El diálogo entre el instrumento y la orquesta es de una dificultad evidente, de un virtuosismo sin precedentes, pero también de una belleza excepcional. Pasajes líricos, tormentosos, melancólicos, pasionales, de tristeza profunda, agitados, nostálgicos, son parte del intercambio entre solista y orquesta.
Mismos temas que le escuchamos al compositor abordar con anterioridad en uno de sus lieder, el op. 82, no. 1: Lass’ Mich Allein, sobre todo en el segundo movimiento del concierto. Dvorák nos deja como legado un concierto emotivo, de gran carácter que nos revela la nostalgia que sentía por su patria. Olvidando toda influencia del nuevo mundo, que deja en clara evidencia en su sinfonía número nueve, Dvorák se deja empapar por la nostalgia que siente por su hogar y por la calidez que este le otorga.

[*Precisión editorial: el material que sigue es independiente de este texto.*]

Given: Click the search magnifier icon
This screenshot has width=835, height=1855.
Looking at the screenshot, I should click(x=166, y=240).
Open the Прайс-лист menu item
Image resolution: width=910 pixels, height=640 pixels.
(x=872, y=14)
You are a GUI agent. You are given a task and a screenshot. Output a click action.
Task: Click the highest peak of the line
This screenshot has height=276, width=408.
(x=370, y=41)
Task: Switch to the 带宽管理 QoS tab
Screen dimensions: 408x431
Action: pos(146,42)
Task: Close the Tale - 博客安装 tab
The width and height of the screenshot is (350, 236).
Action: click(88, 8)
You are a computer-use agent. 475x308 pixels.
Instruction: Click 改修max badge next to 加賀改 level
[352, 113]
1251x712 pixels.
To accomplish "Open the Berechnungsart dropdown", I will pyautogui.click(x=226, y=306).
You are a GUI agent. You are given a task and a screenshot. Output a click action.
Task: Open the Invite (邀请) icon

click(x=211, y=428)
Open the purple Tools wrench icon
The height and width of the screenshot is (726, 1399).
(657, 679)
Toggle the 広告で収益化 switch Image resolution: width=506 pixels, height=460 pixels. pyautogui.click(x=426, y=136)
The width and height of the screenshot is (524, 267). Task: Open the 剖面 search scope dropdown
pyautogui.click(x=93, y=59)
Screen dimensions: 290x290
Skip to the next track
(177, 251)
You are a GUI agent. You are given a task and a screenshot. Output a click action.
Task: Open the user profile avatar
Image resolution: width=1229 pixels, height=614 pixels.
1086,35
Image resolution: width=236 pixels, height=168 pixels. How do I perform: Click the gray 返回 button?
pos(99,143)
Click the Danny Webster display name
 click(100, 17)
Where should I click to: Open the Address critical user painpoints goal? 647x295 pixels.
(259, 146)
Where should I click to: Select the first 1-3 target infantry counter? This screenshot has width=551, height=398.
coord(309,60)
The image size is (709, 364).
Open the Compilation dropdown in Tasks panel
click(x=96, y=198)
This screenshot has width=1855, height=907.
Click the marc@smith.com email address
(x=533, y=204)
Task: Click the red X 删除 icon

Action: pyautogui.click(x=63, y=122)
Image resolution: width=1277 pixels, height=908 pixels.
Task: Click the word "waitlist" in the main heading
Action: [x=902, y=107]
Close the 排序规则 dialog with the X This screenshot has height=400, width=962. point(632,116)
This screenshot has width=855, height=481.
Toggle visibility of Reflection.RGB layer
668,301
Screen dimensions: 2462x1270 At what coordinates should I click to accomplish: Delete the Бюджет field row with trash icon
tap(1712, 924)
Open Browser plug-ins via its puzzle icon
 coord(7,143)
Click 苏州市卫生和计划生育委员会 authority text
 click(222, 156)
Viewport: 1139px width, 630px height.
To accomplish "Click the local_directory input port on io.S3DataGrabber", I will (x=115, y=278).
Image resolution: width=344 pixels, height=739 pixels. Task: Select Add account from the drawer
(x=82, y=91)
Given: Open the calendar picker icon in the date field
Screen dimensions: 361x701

Amén de amores pasados, de juventud, de ambrosías escanciadas por Eros, que ahora son meros recuerdos y que fueron inspiración para la elaboración de este concierto. Me refiero a Josefina, su amor de juventud y ahora cuñada gravemente enferma.
La inserción del tema del lied es obvio, y más claro con la nota dejada por el autor al final del último movimiento. Al regreso a Europa, el compositor se enteraría de la muerte de su cuñada. Elementos que nos permiten entender la fuerza musical que sustenta el concierto. Es una obra obligada para todo solista orquesta que ojalá escuchemos alguna vez en vivo.